The drug won approval in 2023, but sales growth has been limited as it requires regular MRIs and screenings.
However, the companies said maintenance dosing once every four weeks may be easier for patients and care partners to continue treatment than the current fortnightly regime.
BIIB Approvals
Last week, the FDA and the European Medicines Agency (EMA) validated Biiogen’s application for a higher dose regimen of nusinersen, marketed as Spinraza, used in the treatment of spinal muscular atrophy (SMA).

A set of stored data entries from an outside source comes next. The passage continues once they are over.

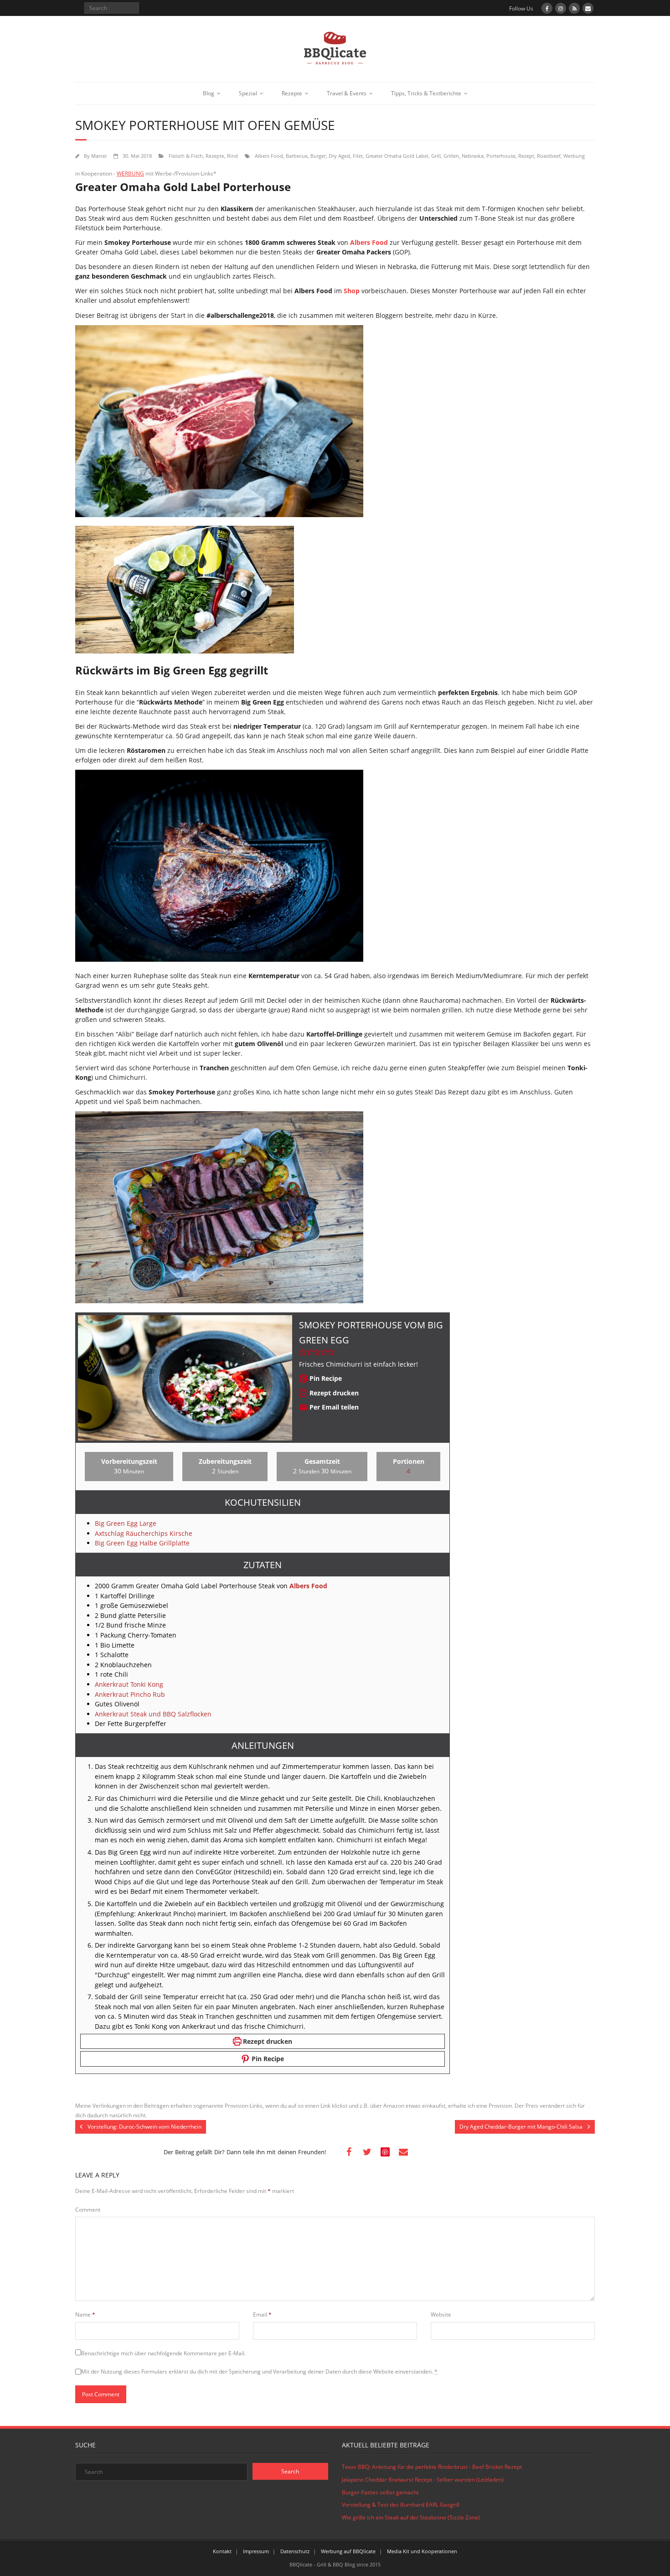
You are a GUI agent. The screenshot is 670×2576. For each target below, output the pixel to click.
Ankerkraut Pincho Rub (130, 1694)
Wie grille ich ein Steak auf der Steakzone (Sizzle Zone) (411, 2517)
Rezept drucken (333, 1393)
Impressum (256, 2551)
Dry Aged (339, 155)
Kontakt (222, 2551)
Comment (87, 2209)
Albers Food (269, 155)
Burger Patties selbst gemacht (380, 2492)
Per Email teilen (333, 1407)
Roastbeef (549, 155)
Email (262, 2314)
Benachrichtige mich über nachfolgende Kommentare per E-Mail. (163, 2353)
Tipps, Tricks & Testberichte (426, 93)
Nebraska (473, 155)
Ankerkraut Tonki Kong (129, 1684)
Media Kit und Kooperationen (422, 2551)
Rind (232, 155)
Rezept (526, 155)
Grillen (451, 155)
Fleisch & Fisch (186, 155)
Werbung (574, 155)
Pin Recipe (325, 1378)
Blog (208, 93)
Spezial (248, 93)
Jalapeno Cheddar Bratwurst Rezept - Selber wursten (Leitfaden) (423, 2479)
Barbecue (297, 155)
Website (441, 2314)
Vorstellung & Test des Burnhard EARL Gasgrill (400, 2505)
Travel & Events (346, 93)
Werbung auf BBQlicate (348, 2551)
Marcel (99, 155)
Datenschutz (294, 2551)
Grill (436, 155)
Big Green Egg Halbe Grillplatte (142, 1543)
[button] (302, 1352)
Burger (318, 155)
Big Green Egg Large (125, 1523)
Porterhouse (500, 155)
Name (85, 2314)
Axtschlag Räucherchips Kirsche (143, 1533)
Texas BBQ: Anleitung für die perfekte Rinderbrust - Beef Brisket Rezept (432, 2467)
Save (385, 2152)
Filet (358, 155)
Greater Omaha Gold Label (397, 155)
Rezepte (292, 93)
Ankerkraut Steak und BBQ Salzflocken (153, 1714)
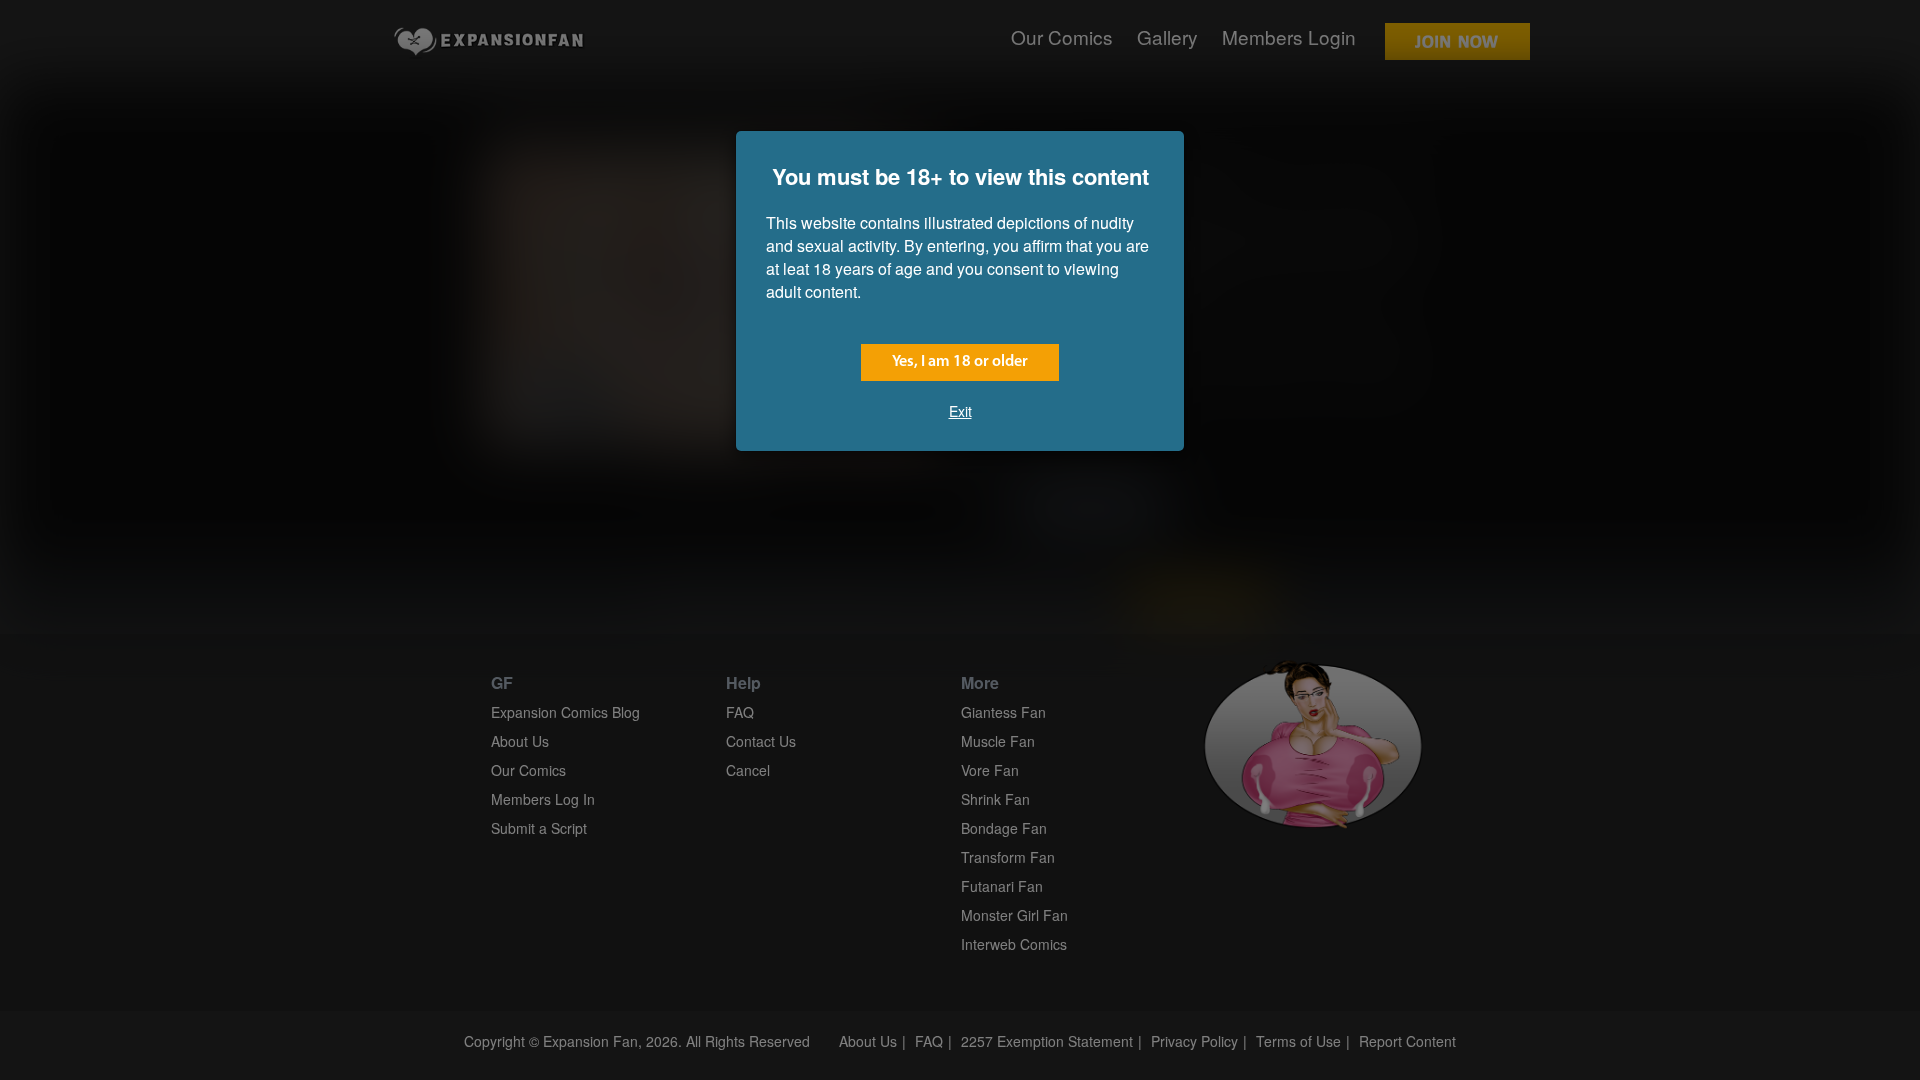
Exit (960, 411)
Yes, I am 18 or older (960, 362)
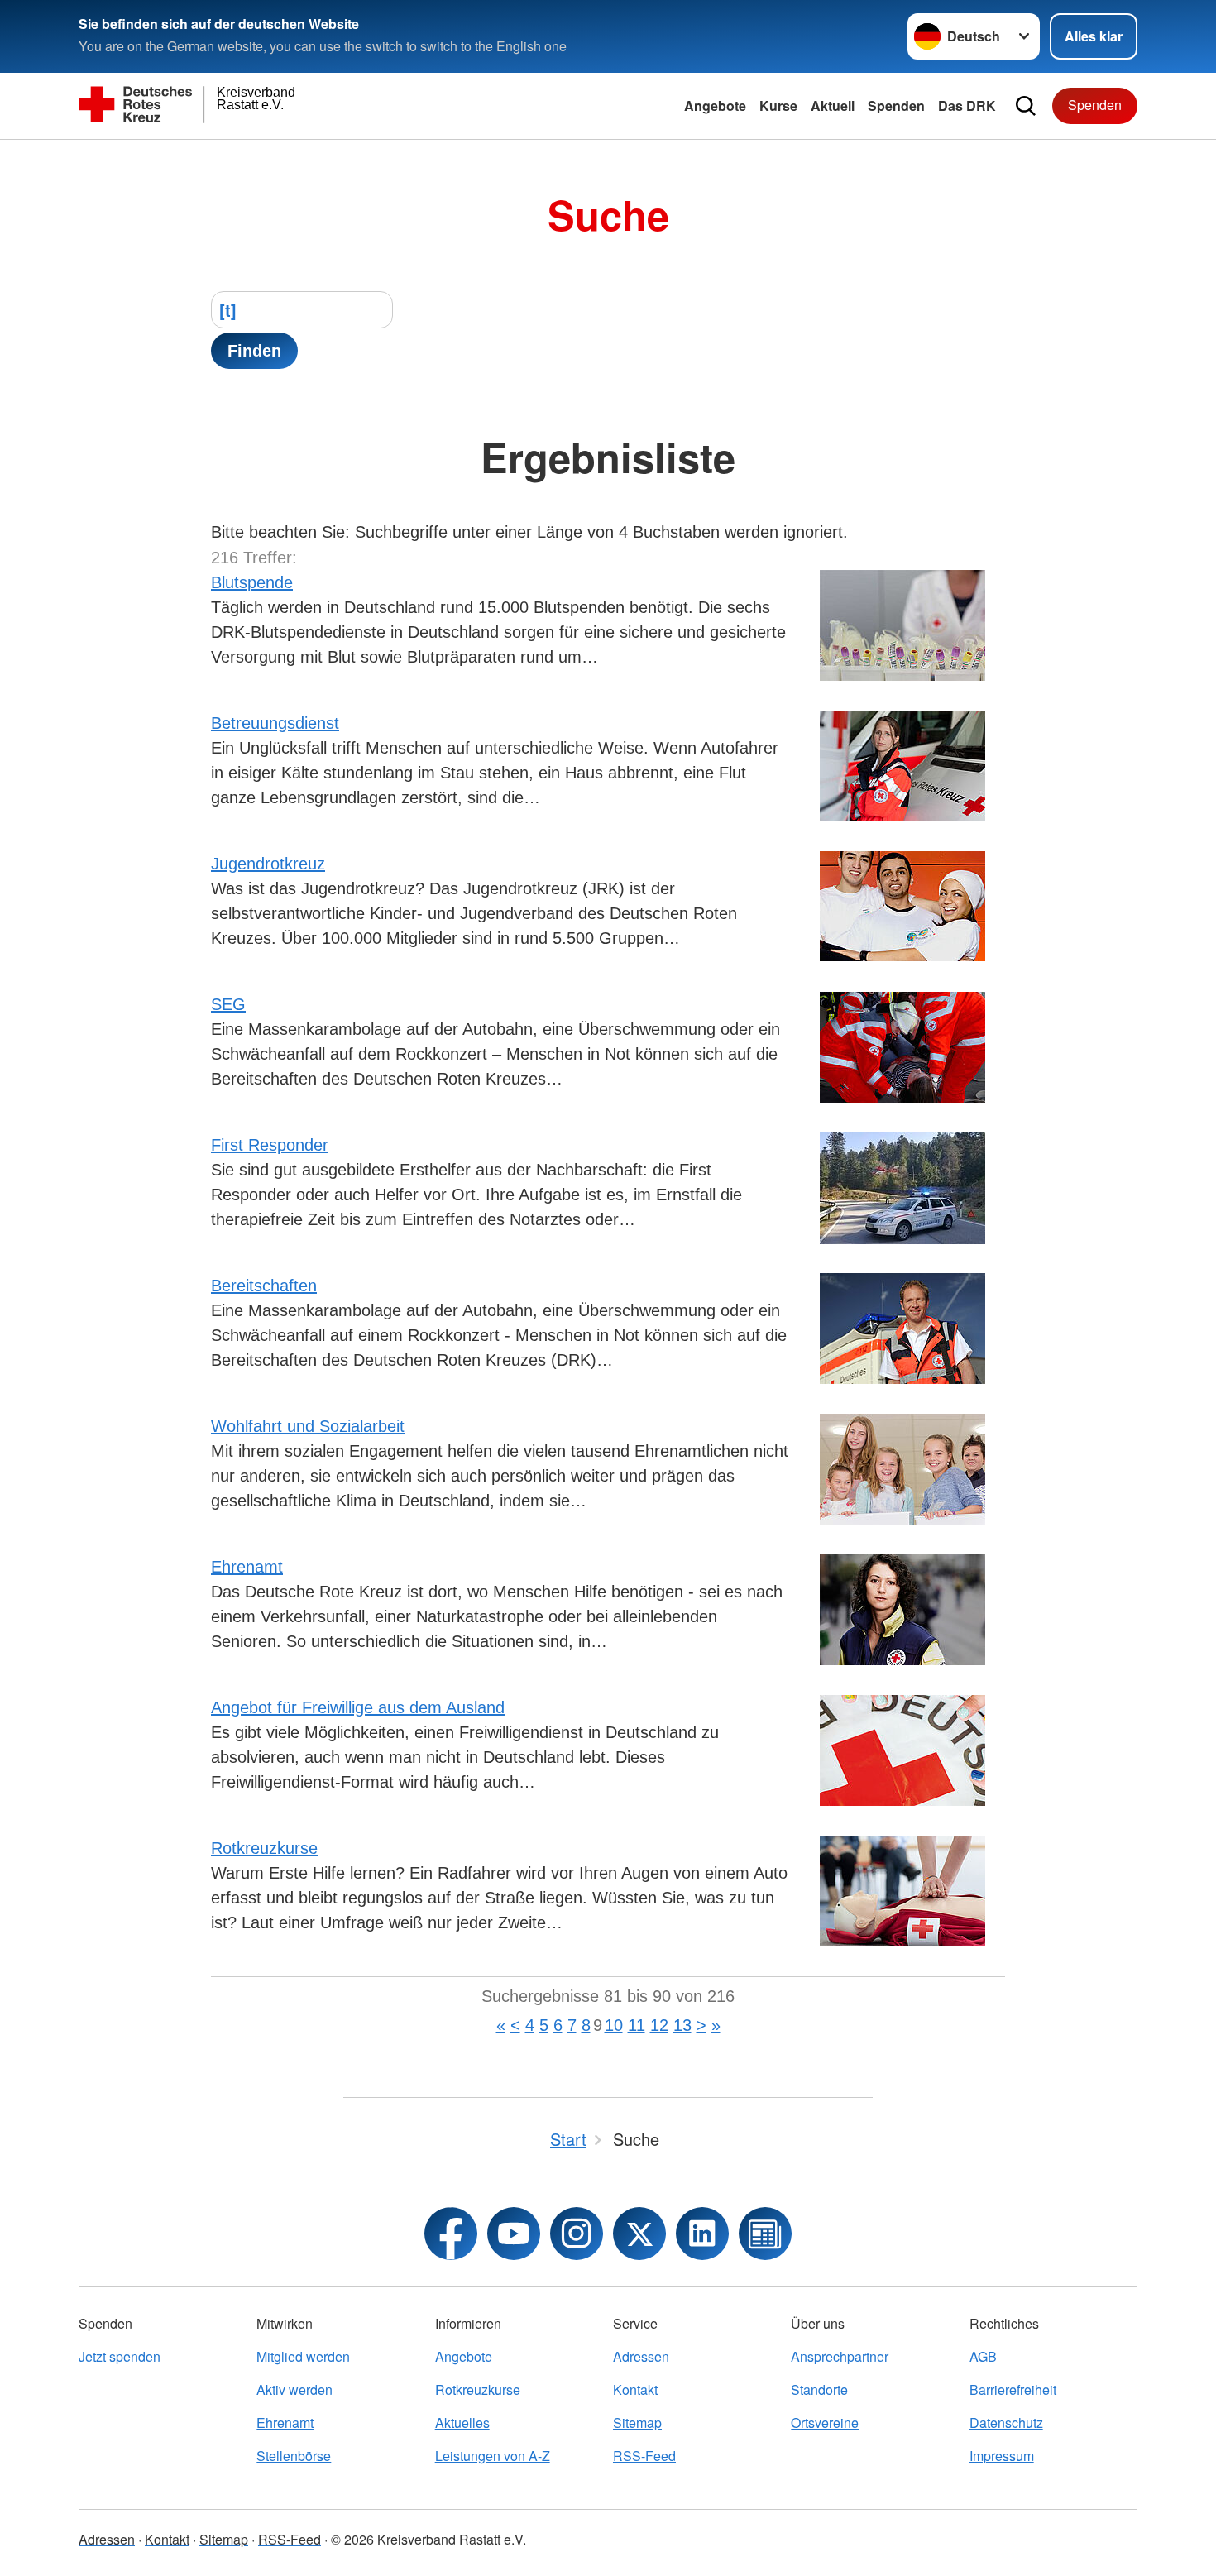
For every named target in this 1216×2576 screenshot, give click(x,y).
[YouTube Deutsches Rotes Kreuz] (513, 2233)
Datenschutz (1006, 2422)
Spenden (896, 105)
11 (636, 2025)
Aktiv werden (294, 2389)
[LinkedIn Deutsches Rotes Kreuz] (702, 2233)
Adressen (641, 2356)
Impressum (1001, 2455)
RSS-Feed (644, 2455)
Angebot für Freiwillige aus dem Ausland (358, 1707)
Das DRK (967, 105)
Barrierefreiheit (1012, 2389)
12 (659, 2025)
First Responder (269, 1145)
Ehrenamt (247, 1567)
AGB (983, 2356)
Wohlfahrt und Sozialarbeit (308, 1426)
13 (682, 2025)
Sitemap (637, 2422)
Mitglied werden (303, 2356)
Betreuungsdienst (275, 723)
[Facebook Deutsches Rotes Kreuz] (450, 2233)
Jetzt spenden (119, 2356)
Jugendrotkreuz (268, 864)
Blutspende (252, 582)
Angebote (715, 105)
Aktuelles (462, 2422)
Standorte (819, 2389)
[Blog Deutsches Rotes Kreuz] (765, 2233)
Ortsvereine (825, 2422)
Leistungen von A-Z (492, 2455)
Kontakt (635, 2389)
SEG (228, 1004)
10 (614, 2025)
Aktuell (833, 105)
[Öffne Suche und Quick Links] (1026, 106)
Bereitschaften (264, 1285)
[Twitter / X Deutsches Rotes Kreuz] (639, 2233)
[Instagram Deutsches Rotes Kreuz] (576, 2233)
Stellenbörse (293, 2455)
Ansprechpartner (839, 2356)
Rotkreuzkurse (264, 1848)
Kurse (778, 105)
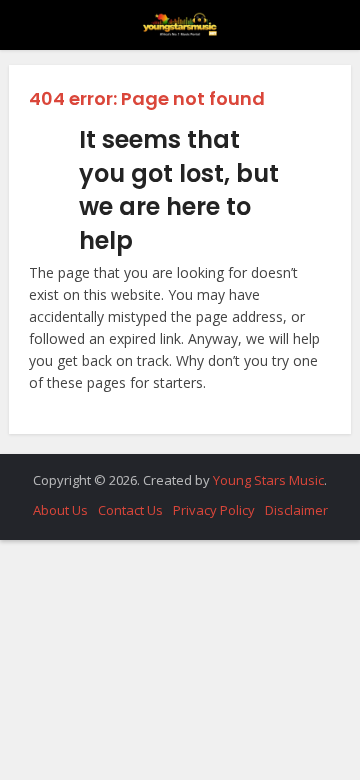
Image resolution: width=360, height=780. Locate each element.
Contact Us (130, 510)
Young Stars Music (268, 480)
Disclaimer (296, 510)
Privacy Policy (214, 510)
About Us (60, 510)
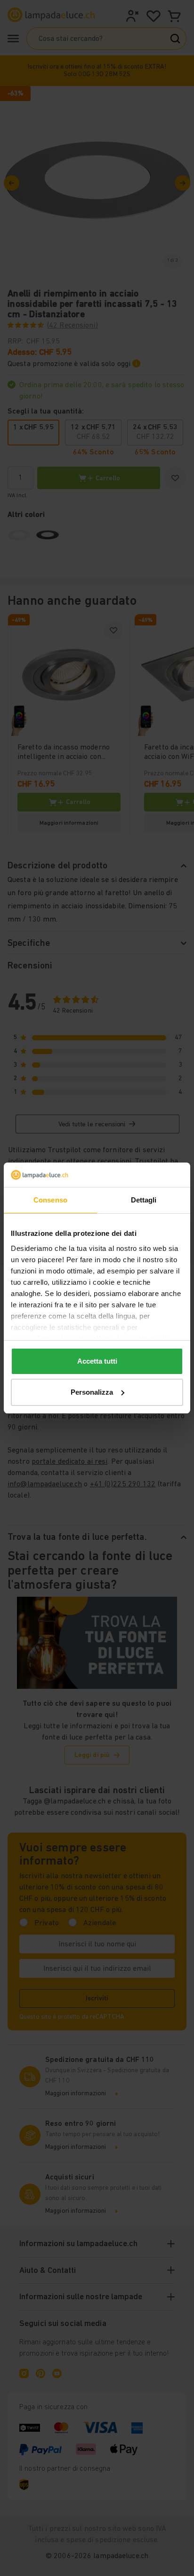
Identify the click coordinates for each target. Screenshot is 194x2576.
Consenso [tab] (50, 1200)
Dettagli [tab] (144, 1200)
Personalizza (92, 1392)
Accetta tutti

“This milestone reflects our steadfast commitment to advance treatment options for individuals with SMA, and we expect that this higher dose regimen will offer meaningful benefits to patients and their families,” said Stephanie Fradette, Head of the Neuromuscular Development Unit at Biogen.
According to Thomas Crawford, co-director of the Muscular Dystrophy Association Clinic at Johns Hopkins Medicine, the higher dose regimen can enable “meaningful clinical benefits” while maintaining a safety profile “broadly consistent” with the approved small dose regimen.
Is BIIB a Good Stock to Buy?
Overall, Wall Street has a Moderate Buy consensus rating on BIIB, based on 11 Buys and 14 Holds. After a 40% decline in the stock over the last year, the average BIIB price target of $222.40 implies about 52% upside.